The other signal of an impending change of season is that it is possible to walk outdoors without an umbrella (now and then). I haven’t looked in a clothing store recently (I wear a variation on the same outfit every day), but I’m sure that swimsuits will be coming soon to a display window near you, near all of us.
In the Northwest, spring arrives early, but never early enough. Three months of dark, cloudy, windy, and/or rainy days, and we’ve all had enough of winter. By February, teenagers, fed up with the gloom, are putting on their shorts and flip-flops regardless of the temperature. Primroses are everywhere — even though they may freeze or drown in a few weeks. Sunglasses come out if the sun even hints that it’s going to shine. Neighbors crawl out of their houses into their gardens and start to attack winter’s weeds.
I subscribe to The Writer’s Almanac, which sends me a daily poem. I admit that some days reading them becomes a chore, but other times they provide a perfect theme for the day. Today’s was called “Sonnet: Daffodils,” by Gavin Ewart.

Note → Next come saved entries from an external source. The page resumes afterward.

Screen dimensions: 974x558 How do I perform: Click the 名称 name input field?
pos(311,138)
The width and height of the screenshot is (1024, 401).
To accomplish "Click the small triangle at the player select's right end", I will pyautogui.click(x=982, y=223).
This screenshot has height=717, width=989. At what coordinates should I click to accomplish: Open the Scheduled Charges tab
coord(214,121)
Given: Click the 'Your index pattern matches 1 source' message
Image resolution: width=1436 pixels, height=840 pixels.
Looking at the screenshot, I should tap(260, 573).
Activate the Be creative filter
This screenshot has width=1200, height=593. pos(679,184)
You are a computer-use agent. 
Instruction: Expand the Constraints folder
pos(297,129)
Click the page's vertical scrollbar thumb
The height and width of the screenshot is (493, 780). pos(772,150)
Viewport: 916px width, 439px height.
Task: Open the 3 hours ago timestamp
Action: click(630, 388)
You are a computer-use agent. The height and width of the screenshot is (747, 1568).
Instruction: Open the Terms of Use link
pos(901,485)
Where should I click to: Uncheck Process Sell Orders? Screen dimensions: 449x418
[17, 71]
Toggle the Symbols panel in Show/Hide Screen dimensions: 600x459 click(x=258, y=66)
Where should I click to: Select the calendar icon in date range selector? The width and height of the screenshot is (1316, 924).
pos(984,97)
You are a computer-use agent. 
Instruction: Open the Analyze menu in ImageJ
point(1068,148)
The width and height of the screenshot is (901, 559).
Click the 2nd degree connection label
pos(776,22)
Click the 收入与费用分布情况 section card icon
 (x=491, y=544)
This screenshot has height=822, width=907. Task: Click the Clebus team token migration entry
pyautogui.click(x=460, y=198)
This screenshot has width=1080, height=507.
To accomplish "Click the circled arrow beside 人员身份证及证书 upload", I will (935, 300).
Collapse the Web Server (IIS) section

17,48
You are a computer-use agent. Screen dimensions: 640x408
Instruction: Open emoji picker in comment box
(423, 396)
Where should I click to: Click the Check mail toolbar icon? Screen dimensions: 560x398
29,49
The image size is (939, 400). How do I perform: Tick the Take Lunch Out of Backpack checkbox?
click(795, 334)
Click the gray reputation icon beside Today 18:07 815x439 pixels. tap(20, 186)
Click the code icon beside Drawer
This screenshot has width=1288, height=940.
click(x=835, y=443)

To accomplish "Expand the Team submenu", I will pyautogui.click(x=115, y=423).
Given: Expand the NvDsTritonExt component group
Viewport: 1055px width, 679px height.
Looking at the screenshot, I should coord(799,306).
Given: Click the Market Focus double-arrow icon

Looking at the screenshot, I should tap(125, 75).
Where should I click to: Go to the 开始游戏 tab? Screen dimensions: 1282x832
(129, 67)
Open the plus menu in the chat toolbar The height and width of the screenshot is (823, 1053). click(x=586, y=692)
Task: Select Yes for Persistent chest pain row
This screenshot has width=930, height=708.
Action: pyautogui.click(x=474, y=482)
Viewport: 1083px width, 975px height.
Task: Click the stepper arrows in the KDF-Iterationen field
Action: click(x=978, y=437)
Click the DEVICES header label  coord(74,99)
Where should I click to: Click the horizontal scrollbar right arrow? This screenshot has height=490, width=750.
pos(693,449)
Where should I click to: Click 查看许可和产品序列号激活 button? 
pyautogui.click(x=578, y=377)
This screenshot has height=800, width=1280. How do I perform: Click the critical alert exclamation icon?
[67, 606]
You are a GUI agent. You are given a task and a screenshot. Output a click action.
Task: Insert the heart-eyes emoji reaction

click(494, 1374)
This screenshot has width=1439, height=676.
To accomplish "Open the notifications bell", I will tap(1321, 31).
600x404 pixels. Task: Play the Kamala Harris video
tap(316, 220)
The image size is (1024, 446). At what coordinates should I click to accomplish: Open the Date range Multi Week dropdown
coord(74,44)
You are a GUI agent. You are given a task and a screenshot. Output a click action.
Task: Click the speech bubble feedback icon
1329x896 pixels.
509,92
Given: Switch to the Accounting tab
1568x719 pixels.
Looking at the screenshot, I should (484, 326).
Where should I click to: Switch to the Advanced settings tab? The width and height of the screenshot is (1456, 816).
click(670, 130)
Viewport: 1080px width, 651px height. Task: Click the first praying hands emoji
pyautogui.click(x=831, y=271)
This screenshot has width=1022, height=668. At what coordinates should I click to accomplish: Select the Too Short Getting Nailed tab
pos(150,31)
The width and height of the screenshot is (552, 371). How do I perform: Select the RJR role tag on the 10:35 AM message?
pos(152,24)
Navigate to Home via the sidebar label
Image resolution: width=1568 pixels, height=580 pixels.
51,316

Ewart refers to the first arriving daffodils as exhibitionists rising from the dead, but says that when many more bloom, and we are surrounded by a profusion of yellow they become trite and we stop noticing them.
“Like a love affair fading
they shrivel and go crinkly, papery and tired.
The Spring too (teenagers witness) has its own kind of
My first thought was that I could never get bored with spring. I didn’t sustain that one for long, because I moved on to the lines about shriveling and then growing crinkly, papery and tired. They stand out because they’re an apt description of old age. Here’s hoping that for all of us who will turn crinkly and tired some day, we too will find a way to emerge again every spring, not from the ground, but in what we’ve left behind and in the minds of people who knew us.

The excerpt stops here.